Fig. 5: Melanoma derived H₂O₂ induces MSC PGC1α expression.

a MSCs cultured with A375 in direct contact, in a transwell dish (TW), with A375 conditioned media filtered through a 0.22 µm filter (FM), or nutrient depleted media [54]. RNA extracted and PGC1α expression analysed by RT-PCR. b MSC were treated with 10 and 100 µM of H₂O₂ for 6 h. RNA extracted and PGC1α expression analysed by RT-PCR. c A375 were cultured for 1 and 4 h in fresh media. Media was collected and analysed for H₂O₂ using Amplex Red assay. d MSCs cultured with A375 in TW in the presence of 5 mM NAC for 24 h. RNA was extracted from MSC and PGC1α expression analysed by RT-PCR. All conditions except NuD induced PGC1a upregulation (a), suggesting that secreted factors were responsible for PGC1α upregulation in MSC. Others have shown that ROS can induce PGC1α in various cell types, therefore MSCs were cultured in the presence of H₂O_2. Both 10 and 100 µM induced PGC1α mRNA expression in MSCs.
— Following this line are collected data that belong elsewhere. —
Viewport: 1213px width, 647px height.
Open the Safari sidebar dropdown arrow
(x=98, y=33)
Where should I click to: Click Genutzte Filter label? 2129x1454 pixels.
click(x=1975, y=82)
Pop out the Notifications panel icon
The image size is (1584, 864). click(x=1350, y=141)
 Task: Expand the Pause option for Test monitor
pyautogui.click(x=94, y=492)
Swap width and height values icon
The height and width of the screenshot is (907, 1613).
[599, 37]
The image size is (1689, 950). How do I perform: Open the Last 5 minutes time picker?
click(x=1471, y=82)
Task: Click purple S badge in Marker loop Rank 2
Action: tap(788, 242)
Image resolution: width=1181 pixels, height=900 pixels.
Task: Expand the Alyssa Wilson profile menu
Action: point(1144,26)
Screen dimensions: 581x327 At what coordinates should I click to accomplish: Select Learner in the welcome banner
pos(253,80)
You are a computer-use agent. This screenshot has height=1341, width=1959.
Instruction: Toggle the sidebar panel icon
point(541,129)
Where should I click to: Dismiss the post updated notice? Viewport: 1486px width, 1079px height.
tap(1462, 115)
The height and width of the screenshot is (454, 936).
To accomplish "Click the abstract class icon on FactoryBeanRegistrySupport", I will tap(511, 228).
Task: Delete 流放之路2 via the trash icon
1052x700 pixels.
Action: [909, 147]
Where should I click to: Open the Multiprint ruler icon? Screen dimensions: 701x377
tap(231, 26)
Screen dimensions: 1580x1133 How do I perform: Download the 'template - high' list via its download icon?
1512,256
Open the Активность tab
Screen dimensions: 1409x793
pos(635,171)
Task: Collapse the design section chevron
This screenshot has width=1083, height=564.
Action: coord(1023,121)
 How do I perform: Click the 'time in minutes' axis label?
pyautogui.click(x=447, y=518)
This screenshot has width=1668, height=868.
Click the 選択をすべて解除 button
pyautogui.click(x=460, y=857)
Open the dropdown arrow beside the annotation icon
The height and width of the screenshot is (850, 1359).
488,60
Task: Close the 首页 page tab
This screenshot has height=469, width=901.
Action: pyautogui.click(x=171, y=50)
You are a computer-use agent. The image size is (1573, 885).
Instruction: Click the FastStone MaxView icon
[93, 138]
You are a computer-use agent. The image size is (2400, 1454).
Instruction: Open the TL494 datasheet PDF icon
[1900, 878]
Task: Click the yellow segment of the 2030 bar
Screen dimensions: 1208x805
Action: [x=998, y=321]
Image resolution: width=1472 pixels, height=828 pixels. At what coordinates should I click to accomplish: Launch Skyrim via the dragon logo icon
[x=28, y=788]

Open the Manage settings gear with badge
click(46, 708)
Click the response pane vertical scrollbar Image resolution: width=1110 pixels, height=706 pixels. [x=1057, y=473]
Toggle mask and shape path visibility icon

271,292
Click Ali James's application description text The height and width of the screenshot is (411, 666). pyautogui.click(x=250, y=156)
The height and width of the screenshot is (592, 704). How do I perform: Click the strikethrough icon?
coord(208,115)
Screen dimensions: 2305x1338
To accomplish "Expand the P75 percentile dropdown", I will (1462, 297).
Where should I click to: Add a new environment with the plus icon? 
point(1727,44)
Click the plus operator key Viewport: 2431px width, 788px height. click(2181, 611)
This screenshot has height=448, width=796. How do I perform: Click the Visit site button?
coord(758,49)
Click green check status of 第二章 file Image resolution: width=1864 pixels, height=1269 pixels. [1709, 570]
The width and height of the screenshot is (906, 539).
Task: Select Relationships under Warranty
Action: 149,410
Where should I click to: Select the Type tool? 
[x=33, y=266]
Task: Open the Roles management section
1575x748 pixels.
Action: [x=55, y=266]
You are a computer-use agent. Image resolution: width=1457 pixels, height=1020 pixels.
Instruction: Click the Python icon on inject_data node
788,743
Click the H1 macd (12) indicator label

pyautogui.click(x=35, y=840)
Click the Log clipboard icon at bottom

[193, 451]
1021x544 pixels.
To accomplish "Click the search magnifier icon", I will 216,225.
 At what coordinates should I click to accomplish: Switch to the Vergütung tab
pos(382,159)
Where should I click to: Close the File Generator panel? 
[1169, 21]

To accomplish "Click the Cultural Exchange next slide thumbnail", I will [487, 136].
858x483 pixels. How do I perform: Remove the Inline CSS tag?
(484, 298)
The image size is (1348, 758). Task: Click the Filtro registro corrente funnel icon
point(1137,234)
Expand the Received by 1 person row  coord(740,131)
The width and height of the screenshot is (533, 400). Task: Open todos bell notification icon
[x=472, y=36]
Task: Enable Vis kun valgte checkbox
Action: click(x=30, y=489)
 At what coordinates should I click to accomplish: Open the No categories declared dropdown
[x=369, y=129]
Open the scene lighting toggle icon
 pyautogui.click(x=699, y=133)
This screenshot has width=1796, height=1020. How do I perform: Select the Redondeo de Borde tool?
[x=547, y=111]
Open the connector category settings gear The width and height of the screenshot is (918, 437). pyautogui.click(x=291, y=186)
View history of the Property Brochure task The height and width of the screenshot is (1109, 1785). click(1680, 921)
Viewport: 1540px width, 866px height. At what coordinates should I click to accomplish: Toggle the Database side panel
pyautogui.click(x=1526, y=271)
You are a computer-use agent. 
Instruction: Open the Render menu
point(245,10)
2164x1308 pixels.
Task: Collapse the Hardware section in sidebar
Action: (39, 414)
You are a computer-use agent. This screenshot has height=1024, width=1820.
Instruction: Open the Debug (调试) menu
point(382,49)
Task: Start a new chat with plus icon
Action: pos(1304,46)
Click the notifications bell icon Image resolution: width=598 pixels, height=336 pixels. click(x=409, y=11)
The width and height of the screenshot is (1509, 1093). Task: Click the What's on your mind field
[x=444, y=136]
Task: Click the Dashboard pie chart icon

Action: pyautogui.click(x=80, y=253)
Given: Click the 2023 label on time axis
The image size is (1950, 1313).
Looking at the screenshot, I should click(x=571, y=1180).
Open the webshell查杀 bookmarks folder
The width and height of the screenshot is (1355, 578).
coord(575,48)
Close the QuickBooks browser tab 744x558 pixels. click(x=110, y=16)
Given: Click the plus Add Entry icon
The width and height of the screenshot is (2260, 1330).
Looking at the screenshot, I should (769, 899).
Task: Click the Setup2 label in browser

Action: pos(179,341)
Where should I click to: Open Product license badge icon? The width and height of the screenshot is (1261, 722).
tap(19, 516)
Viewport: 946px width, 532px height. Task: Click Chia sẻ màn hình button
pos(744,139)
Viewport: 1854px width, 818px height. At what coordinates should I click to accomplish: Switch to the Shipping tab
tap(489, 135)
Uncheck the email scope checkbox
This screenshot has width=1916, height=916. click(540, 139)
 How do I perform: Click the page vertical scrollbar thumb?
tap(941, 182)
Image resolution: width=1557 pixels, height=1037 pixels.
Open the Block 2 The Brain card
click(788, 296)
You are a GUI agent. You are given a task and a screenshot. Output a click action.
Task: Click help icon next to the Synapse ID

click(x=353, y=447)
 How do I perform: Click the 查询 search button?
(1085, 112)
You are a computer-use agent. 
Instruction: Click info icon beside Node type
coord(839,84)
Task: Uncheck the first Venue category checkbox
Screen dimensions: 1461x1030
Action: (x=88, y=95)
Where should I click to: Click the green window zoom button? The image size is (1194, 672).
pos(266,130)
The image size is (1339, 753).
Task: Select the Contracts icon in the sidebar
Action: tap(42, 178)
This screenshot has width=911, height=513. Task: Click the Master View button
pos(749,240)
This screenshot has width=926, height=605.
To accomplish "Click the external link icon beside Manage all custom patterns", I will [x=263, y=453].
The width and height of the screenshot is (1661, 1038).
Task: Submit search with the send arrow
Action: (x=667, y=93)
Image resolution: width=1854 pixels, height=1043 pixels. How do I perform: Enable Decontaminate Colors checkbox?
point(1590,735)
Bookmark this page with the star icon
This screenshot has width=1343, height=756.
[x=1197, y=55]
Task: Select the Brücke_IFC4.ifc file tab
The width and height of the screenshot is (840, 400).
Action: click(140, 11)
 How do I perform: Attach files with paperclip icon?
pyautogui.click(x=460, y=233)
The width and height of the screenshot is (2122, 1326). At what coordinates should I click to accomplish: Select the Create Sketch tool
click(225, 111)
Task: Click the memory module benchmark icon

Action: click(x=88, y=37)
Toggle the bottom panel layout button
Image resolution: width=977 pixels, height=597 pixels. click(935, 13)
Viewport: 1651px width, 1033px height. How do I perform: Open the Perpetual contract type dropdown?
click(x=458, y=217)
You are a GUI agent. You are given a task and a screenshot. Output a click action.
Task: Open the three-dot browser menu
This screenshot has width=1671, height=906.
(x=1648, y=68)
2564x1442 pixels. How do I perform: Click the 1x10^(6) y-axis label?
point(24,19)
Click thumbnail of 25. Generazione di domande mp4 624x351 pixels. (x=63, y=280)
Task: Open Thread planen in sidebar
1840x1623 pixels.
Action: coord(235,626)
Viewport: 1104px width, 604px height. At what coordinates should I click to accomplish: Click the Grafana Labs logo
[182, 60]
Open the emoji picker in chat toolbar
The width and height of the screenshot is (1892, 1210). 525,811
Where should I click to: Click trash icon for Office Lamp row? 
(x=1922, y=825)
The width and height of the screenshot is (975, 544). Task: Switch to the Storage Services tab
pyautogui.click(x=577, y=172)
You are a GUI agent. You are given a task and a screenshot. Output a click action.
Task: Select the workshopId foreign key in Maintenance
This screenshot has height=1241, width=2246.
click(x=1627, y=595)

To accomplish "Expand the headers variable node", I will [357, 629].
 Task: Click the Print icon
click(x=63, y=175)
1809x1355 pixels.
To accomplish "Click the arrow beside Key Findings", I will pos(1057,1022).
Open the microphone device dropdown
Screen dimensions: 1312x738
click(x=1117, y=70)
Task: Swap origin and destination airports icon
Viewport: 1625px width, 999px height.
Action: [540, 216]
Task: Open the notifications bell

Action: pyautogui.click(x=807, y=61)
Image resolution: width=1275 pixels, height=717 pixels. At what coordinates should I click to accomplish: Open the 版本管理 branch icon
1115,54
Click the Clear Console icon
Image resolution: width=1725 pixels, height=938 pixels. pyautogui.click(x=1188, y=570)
To determine if melanoma can produce H₂O₂ we use the Amplex Red assay. Melanoma produced detectable levels of H₂O₂ at 1 and 4 h post incubation. Finally, to determine if melanoma derived H₂O₂ is responsible for induced PGC1α mRNA expression in MSCs, H₂O₂ was quenched with the ROS scavenger N-acetyl-cysteine (NAC). PGC1α mRNA induced expression was inhibited in A375 cocultures in the presence of NAC. These data show that melanoma derived H₂O₂ induces MSC PGC1α expression.